Atibaia tem projeto para instituir Residência Médica pela Prefeitura
A modalidade de ensino é de pós-graduação, destinada a médicos e deve colaborar para melhoria no atendimento nas unidades de saúde.
O Atibaiense – Da redação
A Prefeitura protocolou na Câmara Municipal essa semana o projeto de lei que visa criar o Programa Municipal de Residência Médica da Prefeitura, instituindo as diretrizes locais necessárias para a implementação imediata da especialidade de Medicinade Família e Comunidade (MFC) no âmbito do Sistema Único de Saúde (SUS) municipal.
Se aprovada, a lei deve “consolidar a rede municipal de saúde por meio do aperfeiçoamento da assistência médica e da consolidação da Integração Ensino-Serviço-Comunidade. Através do treinamento em serviço supervisionado nas Unidades de Saúde da Família (USF) e na rede de urgência e especialidades, assegura-se a resolutividade do cuidado, a ampliação do acesso da população e o estímulo indispensável para a fixação de novos profissionais médicos em nosso município”, diz trecho da justificativa.

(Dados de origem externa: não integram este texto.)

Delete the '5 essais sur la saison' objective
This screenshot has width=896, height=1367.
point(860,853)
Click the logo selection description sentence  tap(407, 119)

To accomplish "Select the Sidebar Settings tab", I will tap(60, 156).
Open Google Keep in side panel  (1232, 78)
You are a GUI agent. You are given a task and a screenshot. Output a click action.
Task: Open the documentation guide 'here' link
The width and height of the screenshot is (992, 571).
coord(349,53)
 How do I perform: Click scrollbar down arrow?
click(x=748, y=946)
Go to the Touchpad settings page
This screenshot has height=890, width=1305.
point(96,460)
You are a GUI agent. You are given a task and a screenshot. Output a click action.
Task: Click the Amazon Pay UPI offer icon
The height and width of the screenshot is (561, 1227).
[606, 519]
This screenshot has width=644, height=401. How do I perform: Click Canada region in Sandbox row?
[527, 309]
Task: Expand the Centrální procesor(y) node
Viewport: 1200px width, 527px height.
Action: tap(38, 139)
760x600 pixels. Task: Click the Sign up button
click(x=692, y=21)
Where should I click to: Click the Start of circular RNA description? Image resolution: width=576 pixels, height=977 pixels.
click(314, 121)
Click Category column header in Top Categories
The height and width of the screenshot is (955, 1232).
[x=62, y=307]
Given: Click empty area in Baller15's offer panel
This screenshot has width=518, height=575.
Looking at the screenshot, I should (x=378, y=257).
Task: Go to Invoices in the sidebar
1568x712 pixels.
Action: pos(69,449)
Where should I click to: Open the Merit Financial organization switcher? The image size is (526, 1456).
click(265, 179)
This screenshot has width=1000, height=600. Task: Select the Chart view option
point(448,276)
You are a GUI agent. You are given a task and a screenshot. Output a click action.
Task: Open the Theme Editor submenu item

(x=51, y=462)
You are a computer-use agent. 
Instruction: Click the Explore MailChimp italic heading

Os recursos para o custeio das bolsas de estudo mensais serão do Governo Federal, por intermédio do Ministério da Saúde. Eventuais aportes e complementações municipais, voltados a auxílio-moradia, alimentação, transporte ou gratificação de preceptoria, correrão por conta de dotações orçamentárias próprias da Secretaria Municipal de Saúde.
O Programa de Residência Médica na Prefeitura será na modalidade de ensino de pós-graduação destinada a médicos, sob a forma de curso de especialização, caracterizada por treinamento em serviço, em conformidade com a legislação federal vigente e as normas da Comissão Nacional de Residência Médica (CNRM).
O programa tem como objetivos o aperfeiçoamento progressivo do padrão profissional e científico do médico, a capacitação para atuação como especialista nos pontos de Atenção à Saúde e a melhoria da assistência médica à comunidade.
Se aprovado, o programa será coordenado, supervisionado e monitorado pela Secretaria Municipal de Saúde da Prefeitura, por meio do Núcleo de Educação Permanente em Saúde e pela Comissão de Residência Médica Municipal (COREME).
Todo o trabalho será nos serviços de saúde da rede municipal e em instituições parceiras, devidamente credenciadas, podendo incluir Unidades Básicas de Saúde (UBSs) e Unidades de Saúde da Família (USF); centros de especialidades; hospitais municipais ou conveniados; outros serviços de saúde que atendam aos requisitos da CNRM.
A Prefeitura poderá firmar convênios e parcerias com instituições de ensino superior; hospitais de ensino e outras entidades públicas ou privadas sem fins lucrativos, visando à implantação, execução e certificação do programa.
O ingresso no programa ocorrerá mediante processo seletivo público com critérios definidos em edital. O número de vagas será definido anualmente pela Secretaria Municipal de Saúde, de acordo com a capacidade instalada da rede de serviços e disponibilidade orçamentária.
A supervisão dos residentes será realizada por médicos preceptores, devidamente qualificados, podendo receber gratificação específica, conforme regulamentação.
Também podem ser regulamentados posteriormente a concessão de auxílio-moradia, alimentação, transporte ou outros.
O programa ainda precisa ser votado na Câmara Municipal e apenas após a lei ser sancionada e publicada é que poderão ocorrer os passos seguintes, como o processo seletivo para os residentes.